La serie de los Ceibos (empezada 20 años antes), acá bien representada, por ejemplo, se sustenta en una suerte de matematización del mundo floreal –con su carga simbólica local, obviamente– que tiene raíces en el humus torresiano pero que también trata de superarlo (y un esquema hecho de círculos y líneas dibujado por Spósito en 1962, suerte de máximo sistema, ha sido reproducido justamente en la pared casi como si fuera la enigmática clave de des/cifración de su visión del mundo).

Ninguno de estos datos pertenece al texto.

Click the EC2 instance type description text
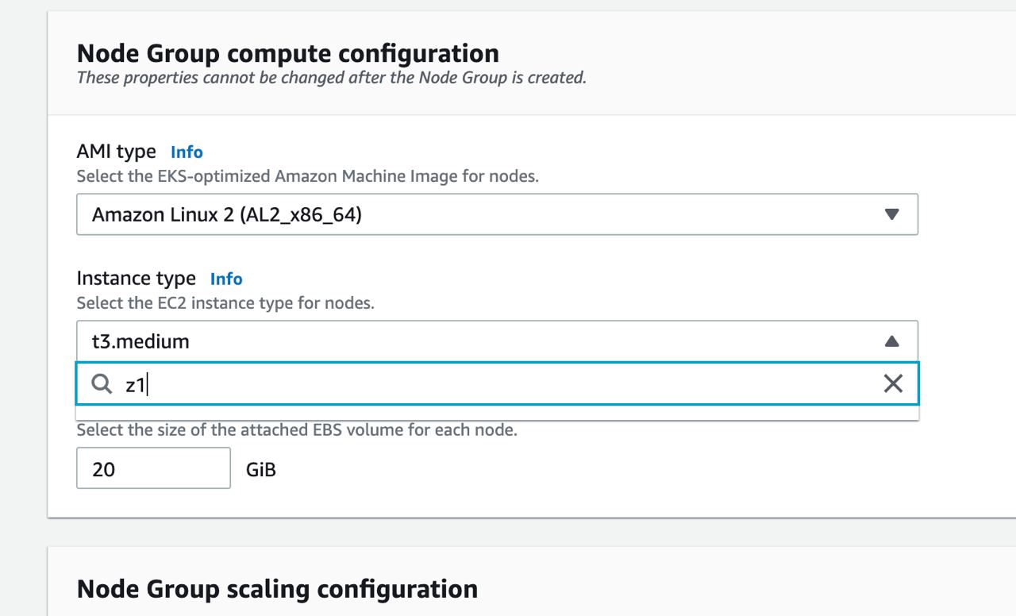The image size is (1016, 616). [x=225, y=303]
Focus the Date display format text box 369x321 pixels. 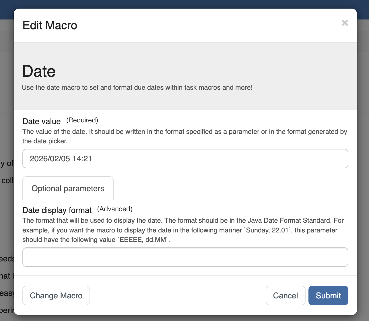(x=185, y=257)
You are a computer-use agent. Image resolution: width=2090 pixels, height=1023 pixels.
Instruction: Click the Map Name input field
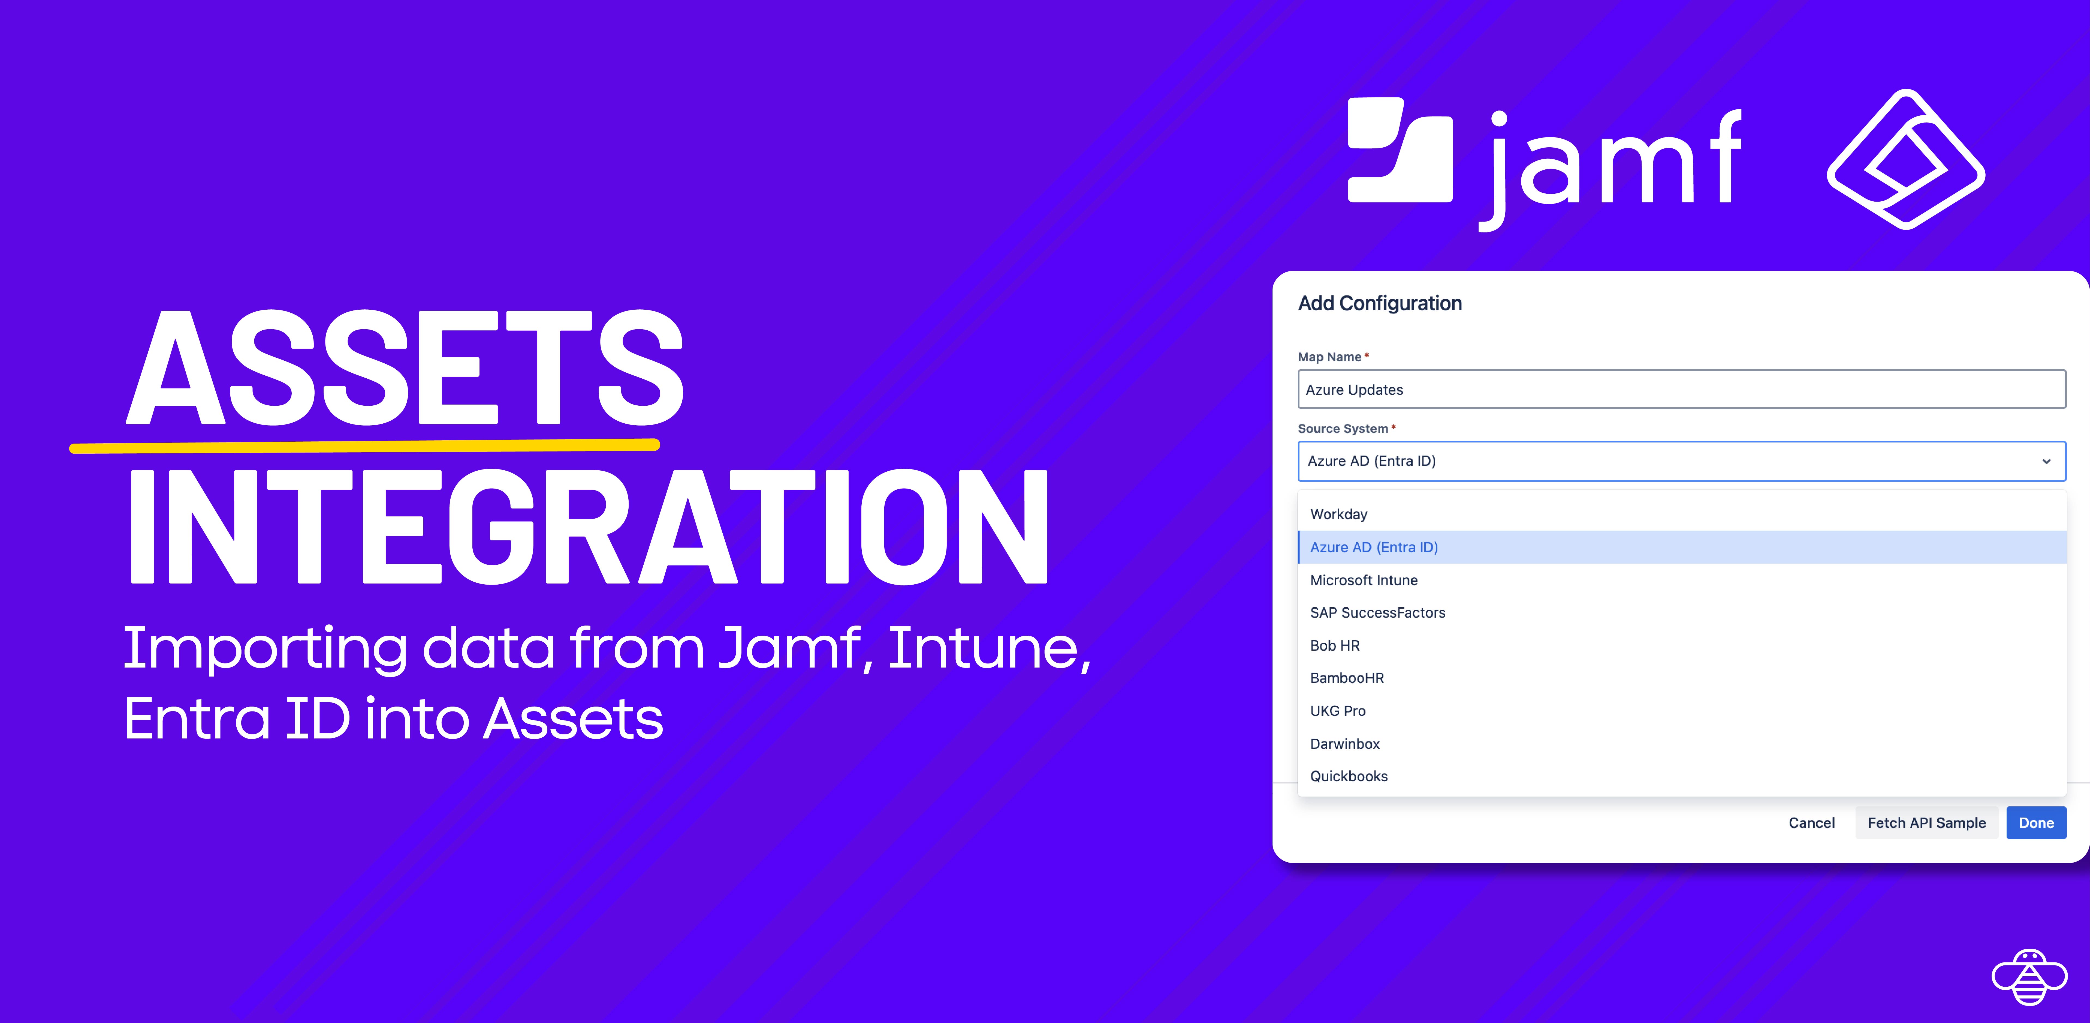coord(1681,390)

Tal vez una de las tantas declaraciones spositianas, “de lo real llegamos a lo abstracto y de lo abstracto nos paramos en lo posible”, extraída de la citada entrevista, pueda guiar a la hora de leer estas líneas gordas, rectas o curvas, que atraviesan –parte integrante de o elemento refractario a– fondos con cimbreantes campos de colores. Pero tampoco hay que someter, necesariamente, sus cuadros sincopados, con combinaciones tonales pasmosas (acentos colorísticos vivísimos, decía, muy diferentes de los predilectos por la tradición nacional, como, por ejemplo Tres tiempos de esquema), a su pensamiento evidentemente errático. Ya que funcionan a la perfección solos, en una línea que podría ir, por ejemplo, de Liubov Popova a Mark Rothko, pasando por Giuseppe Capogrossi, para luego condensarse y consensuarse en un estilo que lo vuelve inmediatamente reconocible y único en la abstracción uruguaya, estructurado sobre la tensión que generan los divergentes impulsos dogmáticos y analíticos de su búsqueda.

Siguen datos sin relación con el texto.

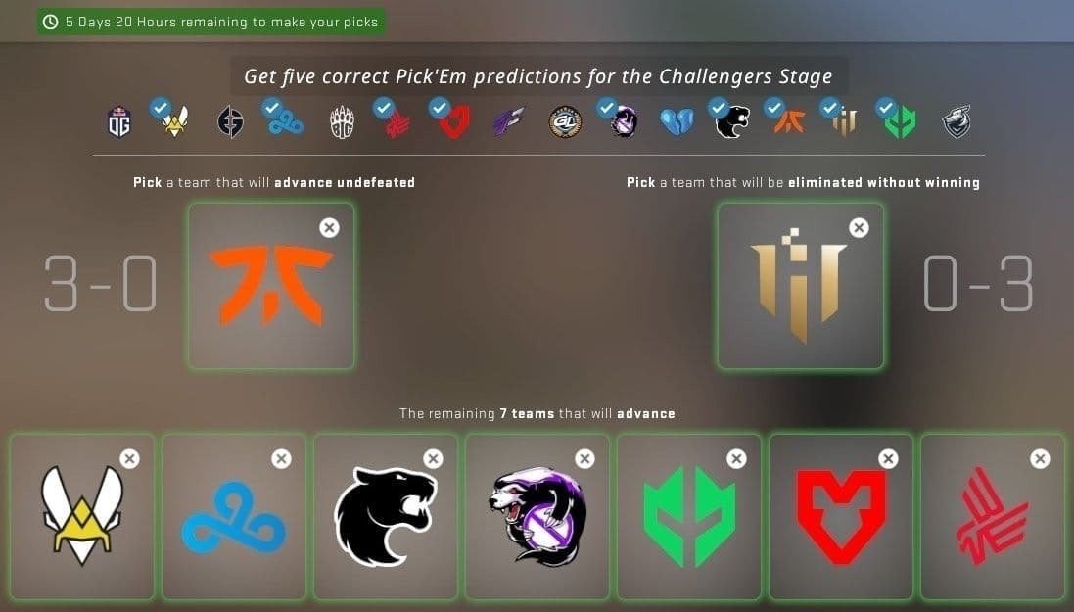Click the large Fnatic 3-0 pick card
This screenshot has width=1074, height=612.
pos(272,286)
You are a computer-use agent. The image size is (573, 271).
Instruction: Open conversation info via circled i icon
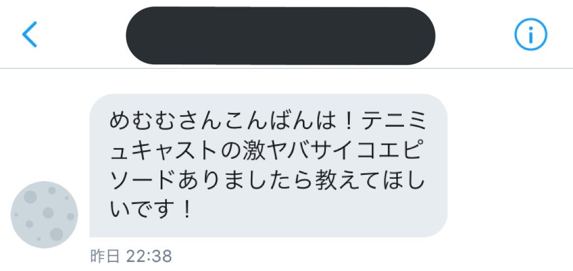[x=530, y=34]
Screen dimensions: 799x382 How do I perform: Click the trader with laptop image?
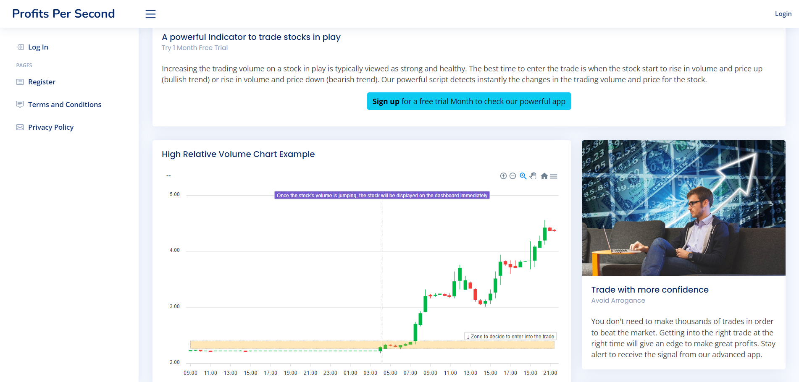click(683, 208)
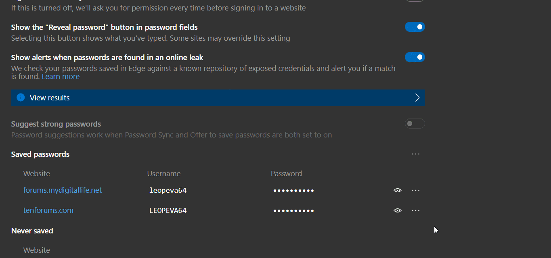The width and height of the screenshot is (551, 258).
Task: Click the info icon beside View results
Action: point(21,98)
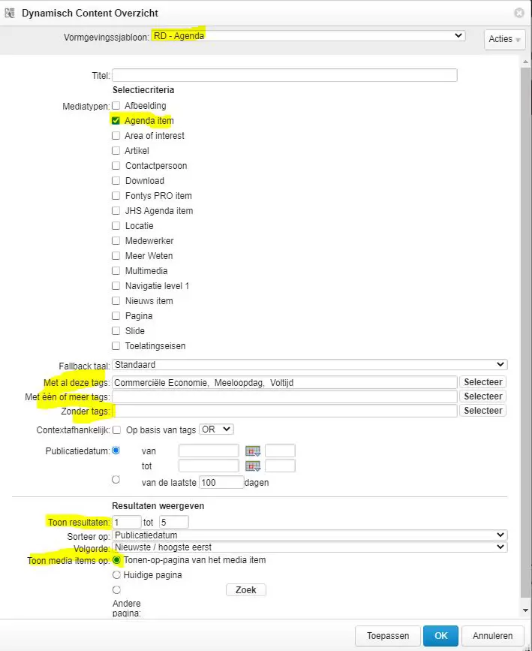Click Selecteer next to 'Met al deze tags'
This screenshot has height=651, width=532.
pos(482,382)
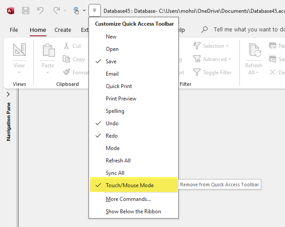Click the Touch/Mouse Mode hand icon
The image size is (285, 227).
(x=76, y=10)
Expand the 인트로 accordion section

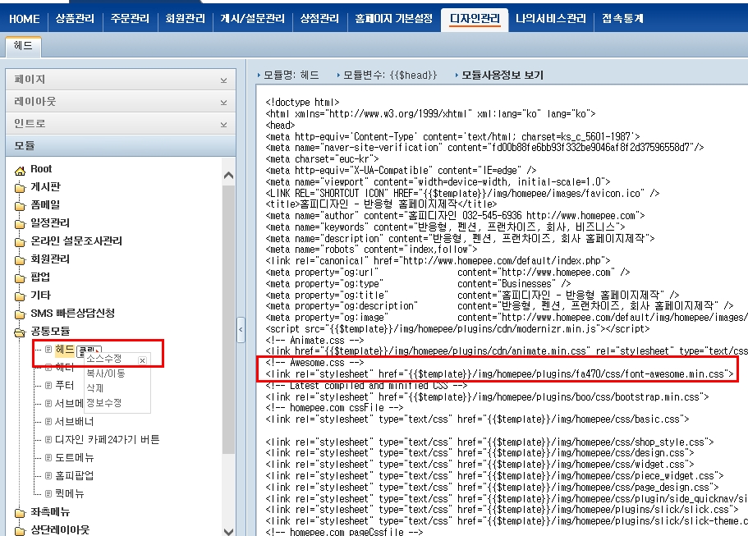tap(223, 124)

Finalmente, se debe mencionar otro aspecto de la incesante creatividad de Spósito: sus míticos libros intervenidos, mucho más comentados que vistos. En el Gurvich hay un tímido puñado de ejemplos (junto a un gran cuaderno), pero parece que trató así gran parte de su biblioteca: no sólo hizo febriles y tortuosos apuntes a volúmenes filosóficos, religiosos, artísticos, sino también verdaderas construcciones plásticas que alteran el material de origen, lo informan y deforman verbal y pictóricamente, con las tapas y las páginas reducidas a soportes de esquemas y oleajes de colores, que se pueden definir, sin problema, como uno de los puntos formalmente más altos de la producción de libros de artista en Uruguay.
Américo Spósito. Los poderes de la abstracción. Curador Manuel Neves, Museo Gurvich (Sarandí 524), hasta el 27 de julio.